The Scheduled Action functionality only triggers a maintenance activity when an Automation Instance is in a ready state, meaning it is safe to act on it without disrupting production. This is what zero-downtime operation means in practice.

Diagram showing the Processing Flow of the Automation Scheduled Action.

How It Works#

An ASA is built around two objects:

  • Definition - the configuration you create once. It describes which instances are in scope, what condition signals they are ready, what action to perform, and how to validate the result.
  • Task - one record per target instance, created automatically when the Definition is saved. Each task is evaluated independently on every polling cycle until it either completes, expires, or fails.

When you create a Definition, the system resolves the target instances with the Context Resolution you configured and creates one Task per instance. From that point, each Task goes through the following stages on every polling cycle:

  1. Pre-Conditions - checks that must pass before evaluation proceeds (for example, is today an allowed weekday, or is the current time within an allowed window?).
  2. Detector - the configured detector checks whether the instance is currently in a safe state to act on, also known as Ready State detection.
  3. Acceptance Gates - additional checks that run only when the task is ready (for example, has it been ready long enough, or does a custom rule approve the action?).
  4. Action Execution - the configured maintenance action is performed on the instance.
  5. Post-action validation - after the action runs, the system verifies if the instance reached the expected outcome (for example, if it restarted successfully within the allowed time).

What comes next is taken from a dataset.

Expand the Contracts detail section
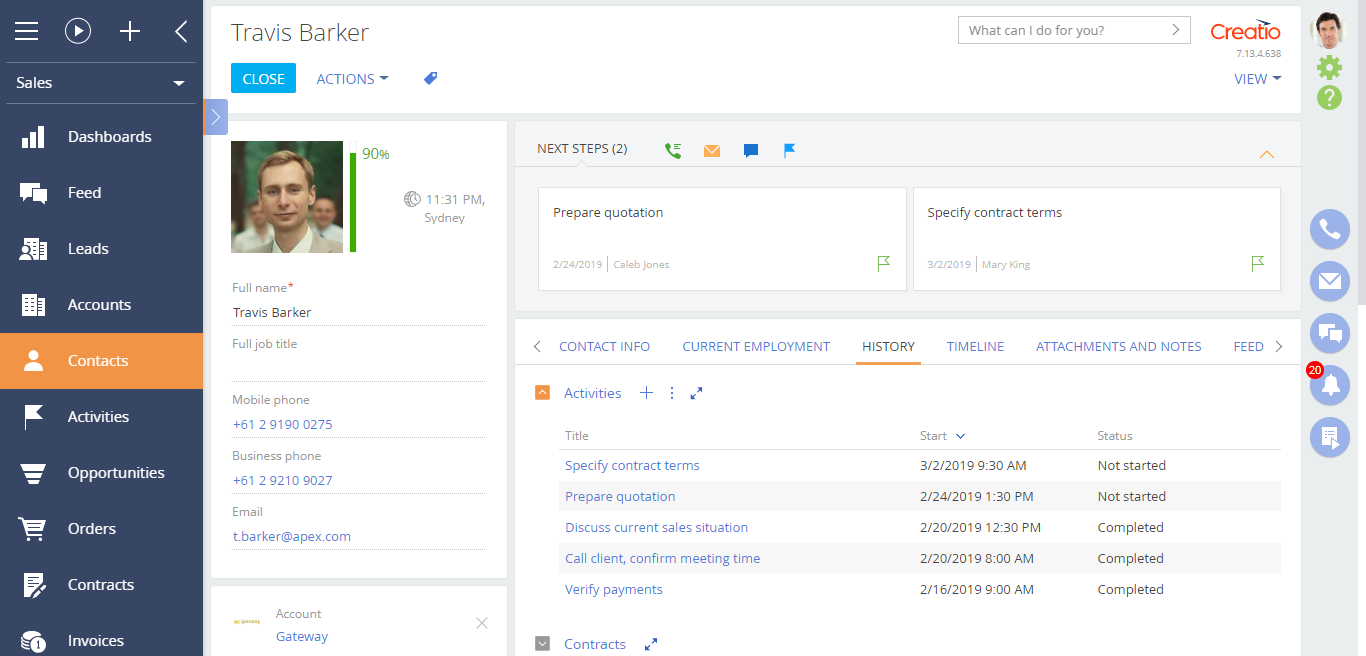Image resolution: width=1366 pixels, height=656 pixels. [543, 644]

If any stage fails, the task is skipped for that cycle and re-evaluated on the next one. A task only reaches a terminal state when an action is actually attempted or when the validity window closes.

Diagram showing the Per-Cycle Evaluation of the Automation Scheduled Action.

Each task ends in one of four terminal states:

  • Processed - the action ran and post-action validations passed successfully.
  • Ignored - the action was a no-op (the instance was already in the target state). No change was made.
  • Failed - the action failed, or the post-action validations did not pass.
  • Expired - the validity window closed before the task could complete.

Non-terminal outcomes such as not ready or gate failed are recorded in the task's Last Outcome field for visibility. You can verify the result of each task in the Automation Controller page, in the Instances section.

Notifications#

Notifications are configured by entering the name of an existing MES Notification Template in the corresponding field on the Definition. If a field is left empty, no notification is sent for that event.

Notification Template When it is sent
Pre Action Immediately before the action executes
Success When the task completes with a Processed outcome
Failure When the task reaches a Failed outcome
Ignored When the task ends as Ignored (no-op)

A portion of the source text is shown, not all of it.